Naar inhoud springen

Zeeuws Waterschip

Uit Wikipedia, de vrije encyclopedie

Het Zeeuws Waterschip is een type schip dat omstreeks 1610 op het water verscheen en in de eerste plaats diende om drinkwater en voedsel te vervoeren naar vissersvaartuigen die op zee verbleven.

Sinds 1850 zijn er geen Zeeuwse waterscheepjes meer gebouwd. Anno 2005 wordt er echter in Uitgeest een exemplaar vervaardigd op historische wijze.

Het Zeeuws Waterschip werd gebruikt om drinkwater en voedsel te vervoeren naar vissersvaartuigen die op zee verbleven. Voor de terugweg werd het scheepje volgeladen met verse vis en te repareren visgerei. Met deze zeer bederfelijke waar moest het scheepje zo snel mogelijk terug om de vis af te leveren bij de kooplieden op de wal.

De scheepjes waren betrekkelijk licht maar erg stevig gebouwd en konden met niet al te ruw weer het strand opvaren, en wachten op laag water zodat met paard en wagen gelost kon worden. Voordat het scheepje echter weer los kwam van het strand bij hoog water werd het weer volgeladen met proviand en nieuwe netten.

Deze schepen werden indertijd getuigd met een katoenen sprietzeil en een breefok op een los te hijsen ra die men soms zelfs tot achter de mast hees om hoger te kunnen zeilen. De spriet stond in een hoek van vijftien à twintig graden van de mast en was twee keer zo lang als de mast.

Om ruimer te kunnen zeilen was het noodzakelijk om een kluiver op een boegspriet te voeren en de breefok bij erg ruime koersen zo veel mogelijk voor op het schip te tuigen daar deze rompvorm met toenemende snelheid steeds meer op zal loeven onder zeil. Het was met deze snelle scheepjes erg belangrijk in evenwicht te blijven zeilen, anders waren ze moeilijk bestuurbaar.

Opkomst en verval

[bewerken | brontekst bewerken]

In die tijd maakte men zich al net zo druk over overbevissing in de Noordzee als tegenwoordig. Eén maatregel om de vangst te beperken was het verbieden van een visbun aan boord van vissersschepen. Een visbun is een ruimte in het schip tussen twee waterdichte schotten waarvan de bodem geperforeerde platen (kaarplaten) had waardoor deze ruimte continu van vers water werd voorzien en men de vis levend kon bewaren en niet meer de noodzaak had met iedere vangst huiswaarts te keren. Met een visbun kon men langer blijven vissen. Vandaar dat dit verboden werd.

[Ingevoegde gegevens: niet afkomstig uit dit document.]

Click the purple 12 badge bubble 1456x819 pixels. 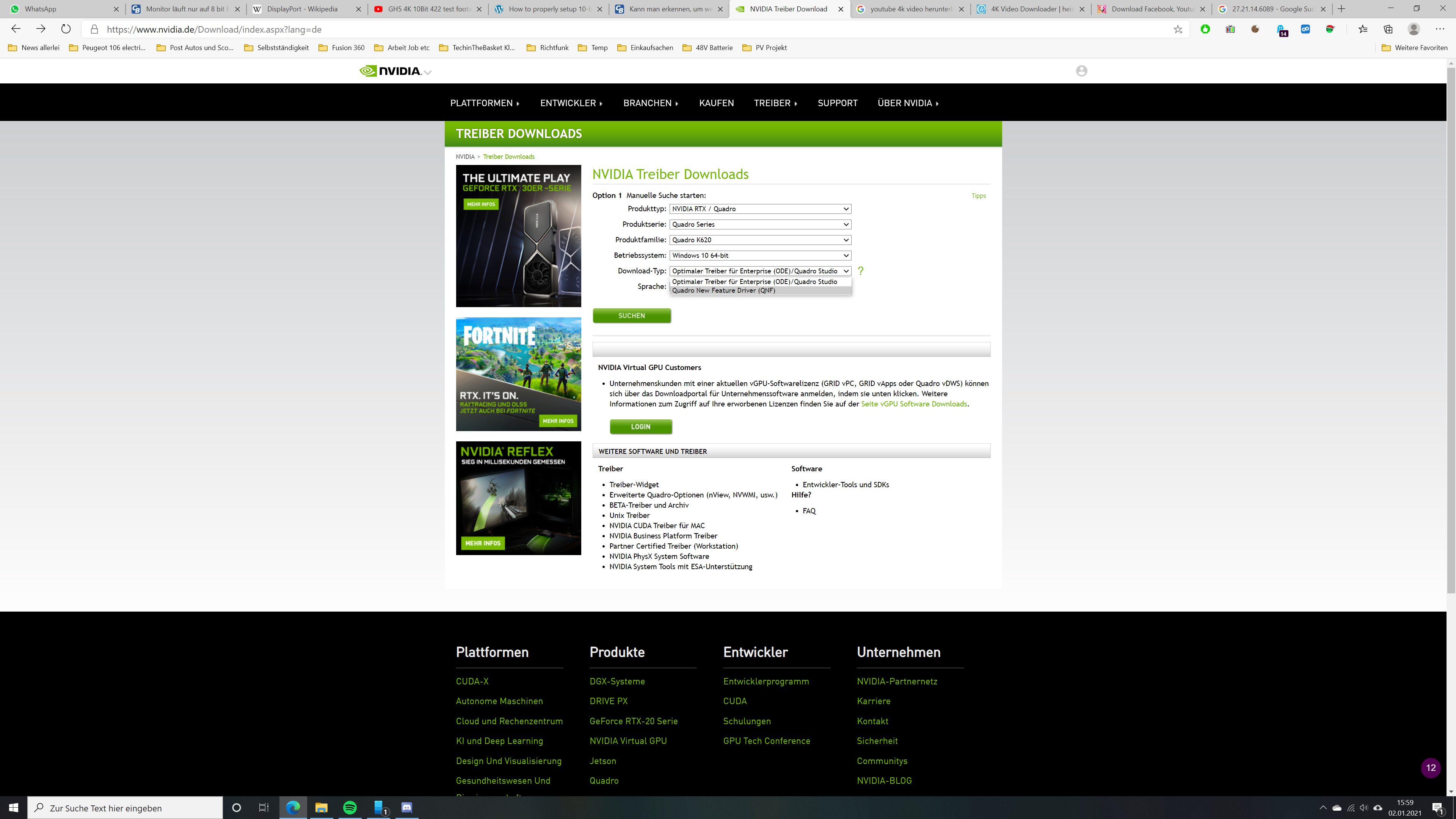(x=1431, y=767)
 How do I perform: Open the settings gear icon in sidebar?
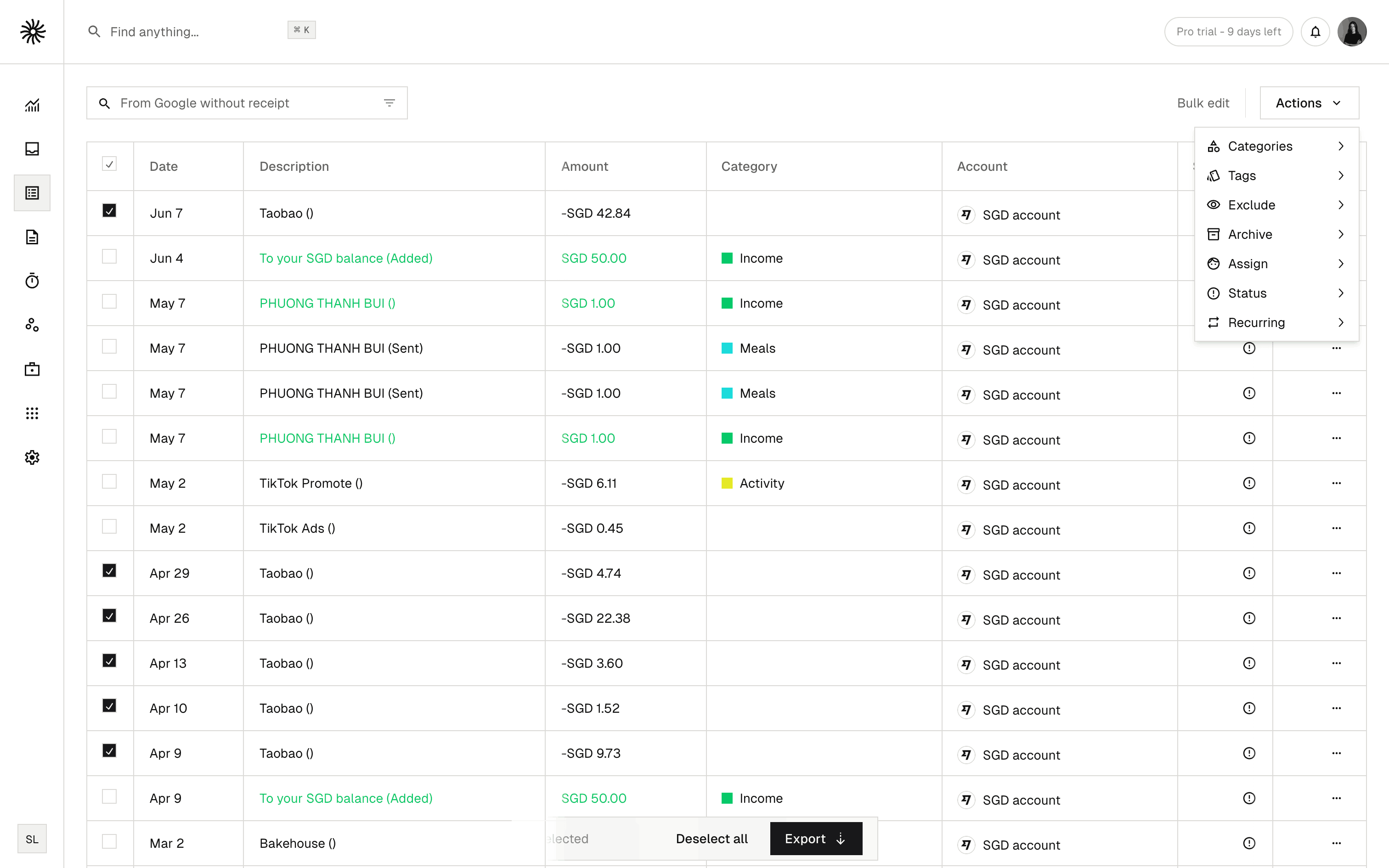(32, 457)
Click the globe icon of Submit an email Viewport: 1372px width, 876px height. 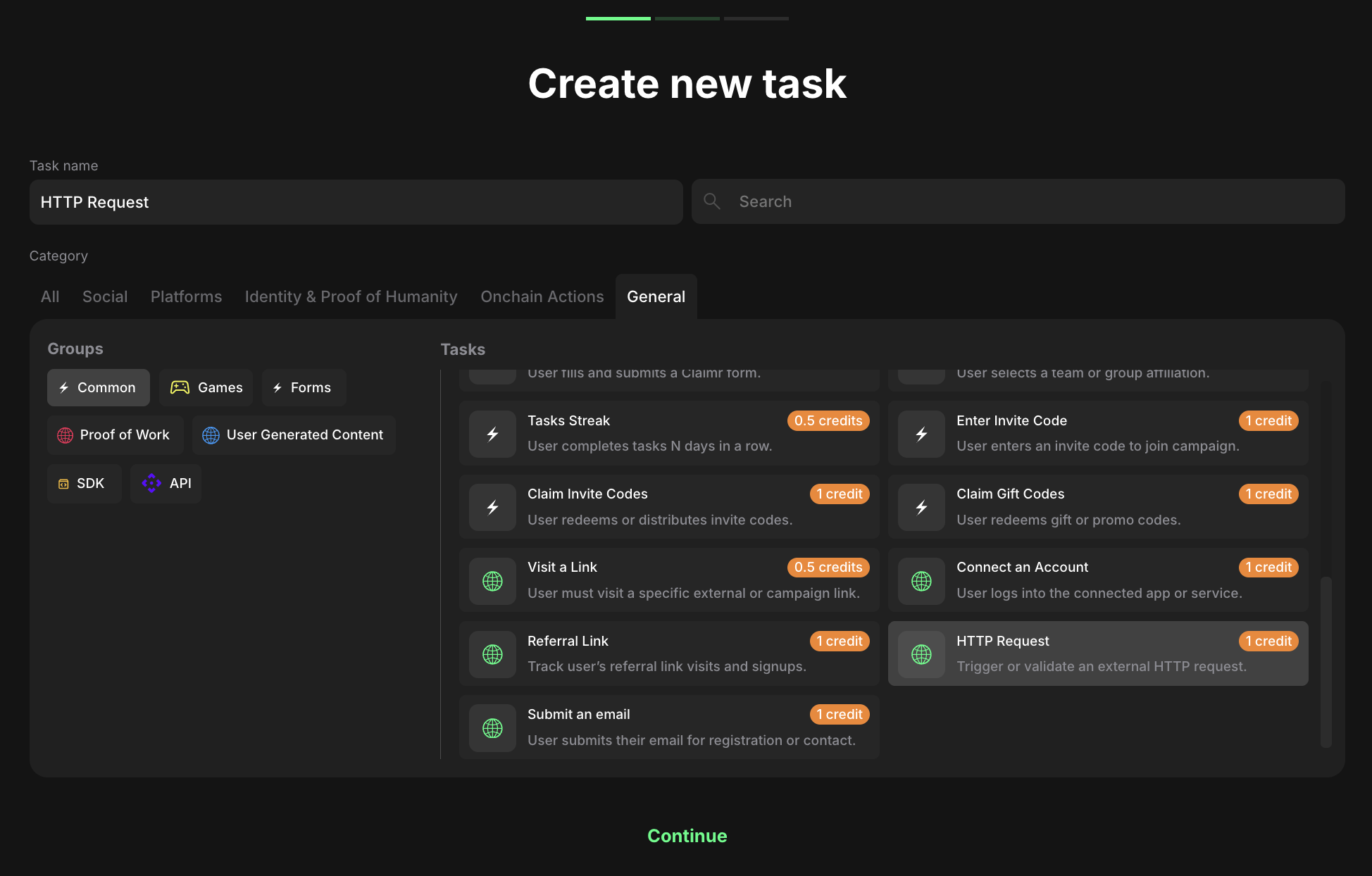[x=492, y=728]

De snelle Zeeuwse waterscheepjes waren een uitkomst toen de visbun verboden werd. De bemanning van deze scheepjes bestond uit slechts twee man, soms zelfs maar een.

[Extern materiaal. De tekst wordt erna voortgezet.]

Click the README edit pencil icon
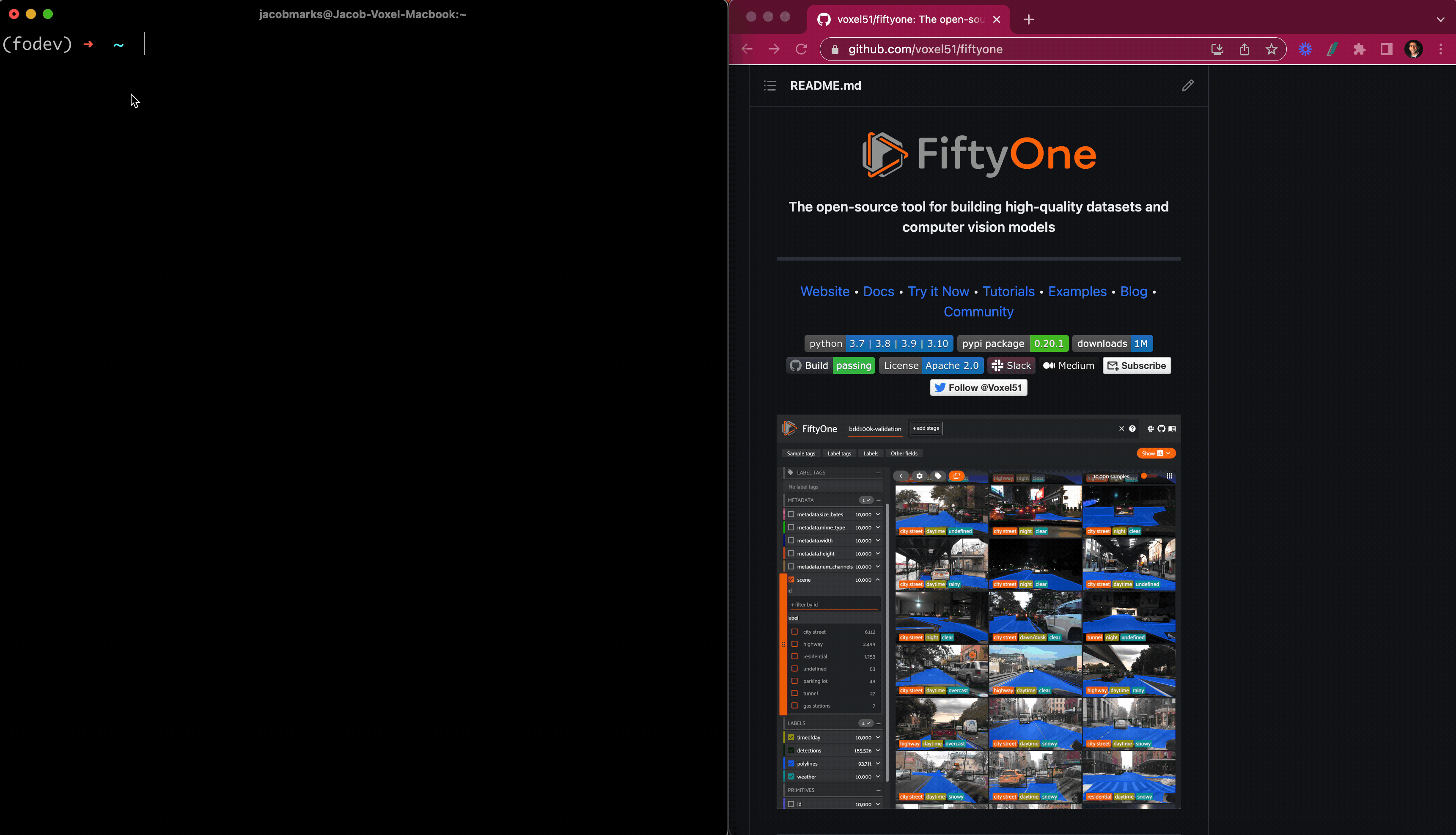1456x835 pixels. (x=1188, y=85)
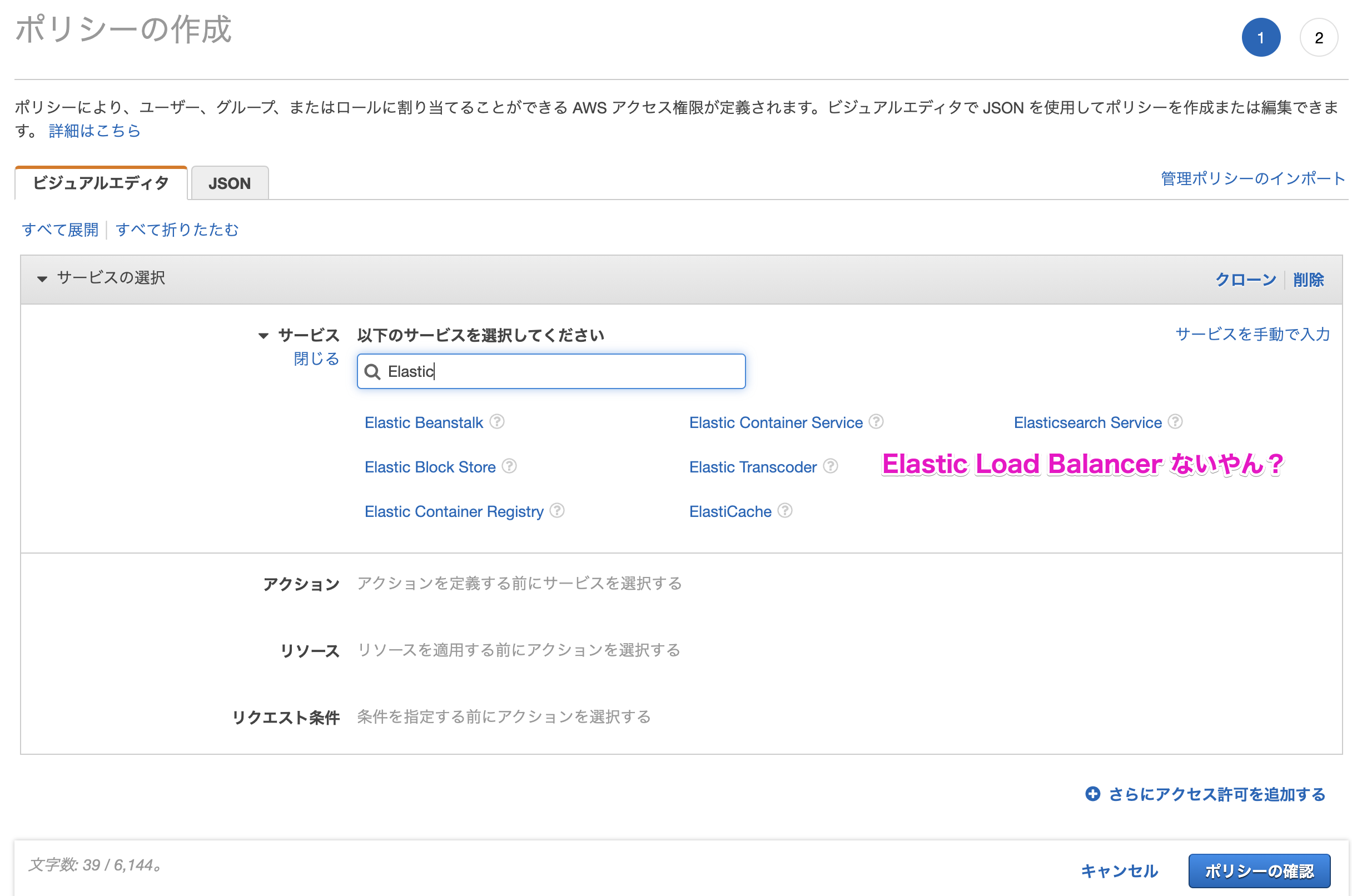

De scheepjes hebben naar alle waarschijnlijkheid gevaren tot 1850. Ze raakten in onbruik toen de zeeschepen weer werd toegestaan een visbun aan boord te hebben. Het was in die tijd ongebruikelijk dergelijke scheepjes in stand te houden voor bijvoorbeeld pleziervaart en ze zijn daardoor verloren gegaan.

Reconstructie

[bewerken | brontekst bewerken]

Het was in die tijd niet gebruikelijk uitgebreide bouwtekeningen te maken van zo'n schip. Een schip werd doorgaans op het oog met behulp van enkele timmerformules gebouwd. Het kleinste type waterschip is er een van tien meter lang en vier meter breed. In Uitgeest wordt momenteel opnieuw zo'n scheepje gebouwd met behulp van die timmerformules om de werkelijk traditionele bouw te onderzoeken en vast te leggen.

Het schip wordt bijna volledig uit hout opgebouwd. Alle verbindingen worden gevormd door houten pennen in plaats van schroeven of spijkers. Dit maakt het schip niet alleen steviger, maar ook duurzamer.